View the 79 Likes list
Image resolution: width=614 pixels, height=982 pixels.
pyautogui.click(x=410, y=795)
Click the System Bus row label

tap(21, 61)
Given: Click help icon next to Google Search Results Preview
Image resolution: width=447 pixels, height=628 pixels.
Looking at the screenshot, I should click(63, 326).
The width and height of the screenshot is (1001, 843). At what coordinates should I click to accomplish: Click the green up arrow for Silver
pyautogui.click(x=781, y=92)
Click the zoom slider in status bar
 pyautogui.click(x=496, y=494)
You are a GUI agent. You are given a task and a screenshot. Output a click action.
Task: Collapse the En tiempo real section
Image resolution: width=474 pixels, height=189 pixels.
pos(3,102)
*****
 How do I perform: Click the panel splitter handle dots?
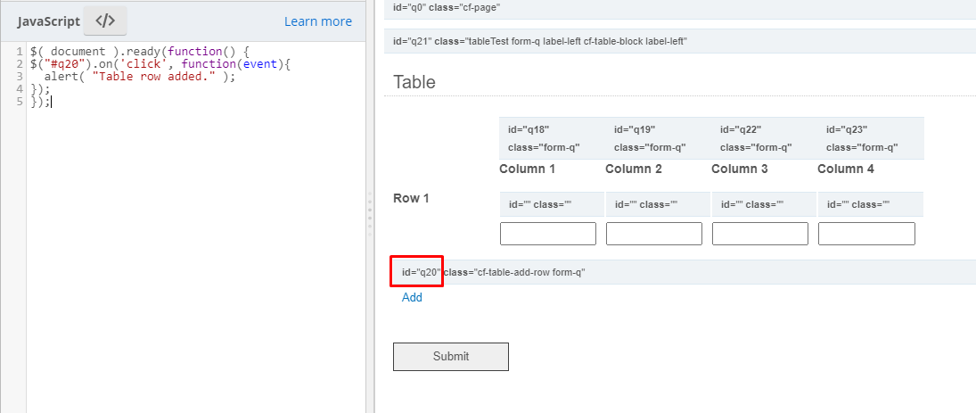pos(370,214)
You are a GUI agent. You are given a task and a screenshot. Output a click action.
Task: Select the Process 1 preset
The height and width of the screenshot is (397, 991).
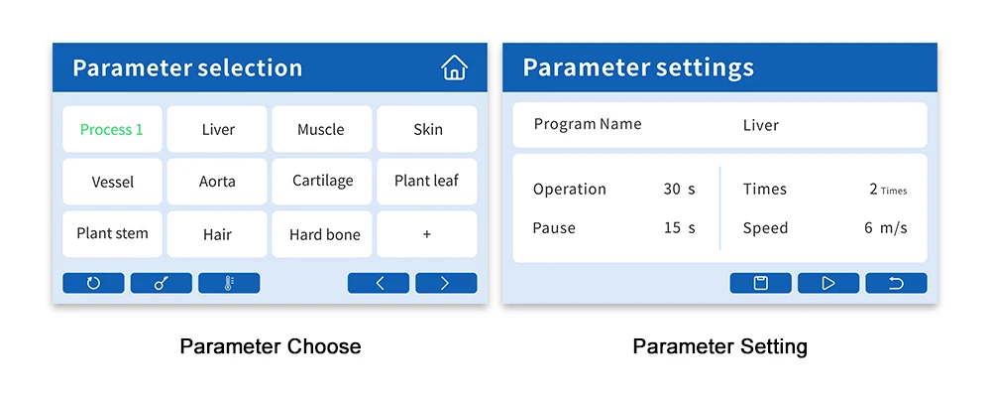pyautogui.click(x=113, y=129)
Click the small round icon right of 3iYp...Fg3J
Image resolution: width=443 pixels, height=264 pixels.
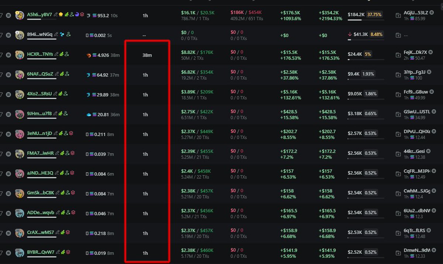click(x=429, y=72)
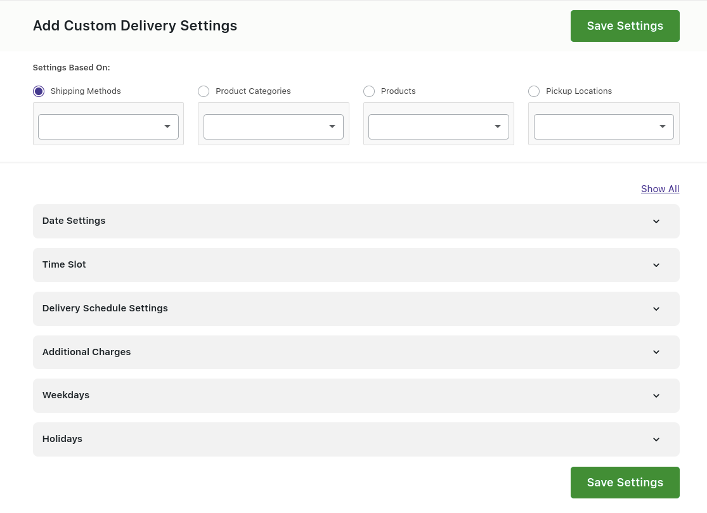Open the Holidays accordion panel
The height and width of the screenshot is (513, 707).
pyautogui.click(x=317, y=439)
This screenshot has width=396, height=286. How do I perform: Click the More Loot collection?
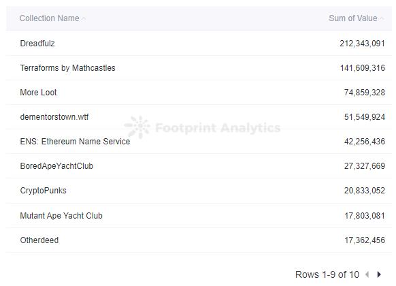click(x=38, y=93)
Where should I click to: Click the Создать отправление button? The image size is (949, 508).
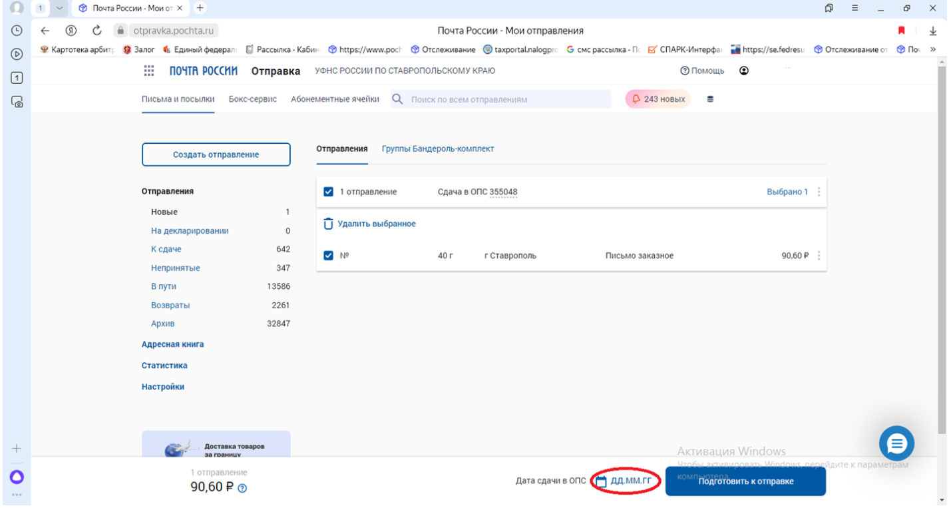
*****
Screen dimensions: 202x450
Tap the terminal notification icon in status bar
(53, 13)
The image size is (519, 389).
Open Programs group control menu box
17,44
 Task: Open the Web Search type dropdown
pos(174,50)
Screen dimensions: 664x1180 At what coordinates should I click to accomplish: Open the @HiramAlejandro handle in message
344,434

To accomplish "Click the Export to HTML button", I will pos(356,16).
*****
Exercise details ::
Track down all lines above with the string "size" and copy them.

Task solution ::
Where should I click to: Click the Создать отправление button? The image size is (949, 508).
The image size is (519, 389).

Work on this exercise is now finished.